During his illness Dr Alexander says that the part of his brain which controls human thought and emotion "shut down" and that he then experienced "something so profound that it gave me a scientific reason to believe in consciousness after death." In an essay for American magazine Newsweek, which he wrote to promote his book Proof of Heaven, Dr Alexander says he was met by a beautiful blue-eyed woman in a "place of clouds, big fluffy pink-white ones" and "shimmering beings".
He continues: "Birds? Angels? These words registered later, when I was writing down my recollections. But neither of these words do justice to the beings themselves, which were quite simply different from anything I have known on this planet. They were more advanced. Higher forms." The doctor adds that a "huge and booming like a glorious chant, came down from above, and I wondered if the winged beings were producing it. the sound was palpable and almost material, like a rain that you can feel on your skin but doesn't get you wet."
Dr Alexander says he had heard stories from patients who spoke of outer body experiences but had disregarded them as "wishful thinking" but has reconsidered his opinion following his own experience.
He added: "I know full well how extraordinary, how frankly unbelievable, all this sounds. Had someone even a doctor told me a story like this in the old days, I would have been quite certain that they were under the spell of some delusion.
(Excerpt) Read more at telegraph.co.uk ...
I don’t automatically believe nor automatically disbelieve what is called “private revelation.”
Hildegard of Bingen had them for over 70 years, and they weren’t “near-death” experiences either: they were intense visions that came to her, on and off, through all 5 senses, from age 3 until her death at age 81.
Even she did not consider them automatically worthy of belief, and for a long time didn’t know if they were a delusion or a gift.
I admire her sane and balanced point of view.

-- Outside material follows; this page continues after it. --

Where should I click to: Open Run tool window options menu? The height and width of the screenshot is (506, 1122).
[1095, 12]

God is capable of giving us visions; on the other hand, the brain itself is inconceivably complex, and capable of engendering convincingly fantastic other worlds.

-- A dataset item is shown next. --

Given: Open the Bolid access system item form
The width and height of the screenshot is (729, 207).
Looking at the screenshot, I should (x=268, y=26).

But I want to ask the doctrinaire atheists this question: why and how would unaided materialistic evolution -— you know, that mechanistic process totally defined by survival and reproductive fitness -— have given us such powerful, apparently otherworldly, perceptions, capacities, and drives?
I ask you.
Just as an aside, that “woman” with the Blue eyes must’ve been pretty darn close to him in order for him to note the eye color.
Thanks for telling me that. Still, it’s good that she didn’t end up becoming the first teacher in space.

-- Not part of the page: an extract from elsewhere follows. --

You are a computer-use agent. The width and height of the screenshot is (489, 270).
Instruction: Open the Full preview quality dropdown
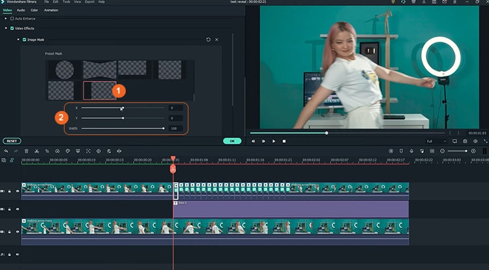click(x=436, y=141)
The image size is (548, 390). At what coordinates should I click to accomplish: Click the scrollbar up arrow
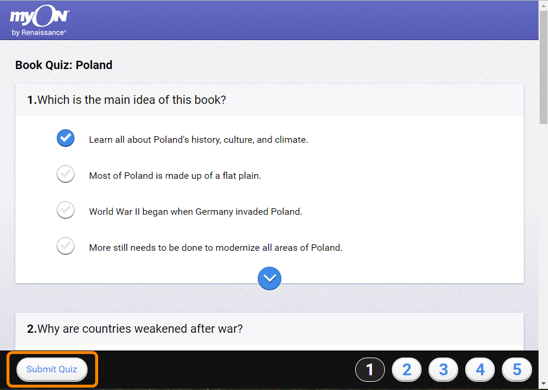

My wife is one that chose to return. In 1994 she contracted viral meningeal-encephalitis and was in ICU for 14 days. During that time she coded one morning while I was there. They revived her and she ultimately recovered after 18 days in the hospital. We are both Christians. She told me months later that while she was coded she found herself standing in front of a veil or curtain and could feel this overwhelming sense of pure ultimate love on the other side. Her urge to be drawn towards that love was very strong and she inately knew it was from God and that her problems and troubles would all be gone if she went towards that love.
She said someone spoke to her (an angel?) and told her she had a choice, that she could either go back to us and continue living, or go through the veil, but once through the veil/curtain she could not change her mind or return to us. She said she really wanted to go through the veil, but saw me trying to raise our three young children (12, 9, & 7 yo)without her and decided to return back to us. Praise God our kids are now 30, 27, and 25 and she's still with me after 35 years of marriage. I believe my wife was given that choice and she decided to forego her reward and return back to finish things that would have been disasterous for me and the kids without her.
That was a neat I don’t know what that kind of writing is, parable I think. Anyway, gold streets would get boring after awhile. I just got that from a Pentecostal song about streets paved with gold.
I think I had Twilight sleep when i had my last child but I guess if you feel pain but don't remember it, it's questionable.
I might come back and look at your link. I've had enough trouble with my mind that I don't engage in any type of technique, practice that could alter my consciousness. I take prescription drugs and they have messed my brain up enough I think. I do think you can reprogram your brain if you are patient, perhaps not everyone. A schizophrenic mathematician did. I forget the name of the film about him.
The Ambien, I don't know personally but it seems like a drug for good and for ill. Very encouraging how it can help comatose/brain damaged patients. I wouldn't want to take it, however.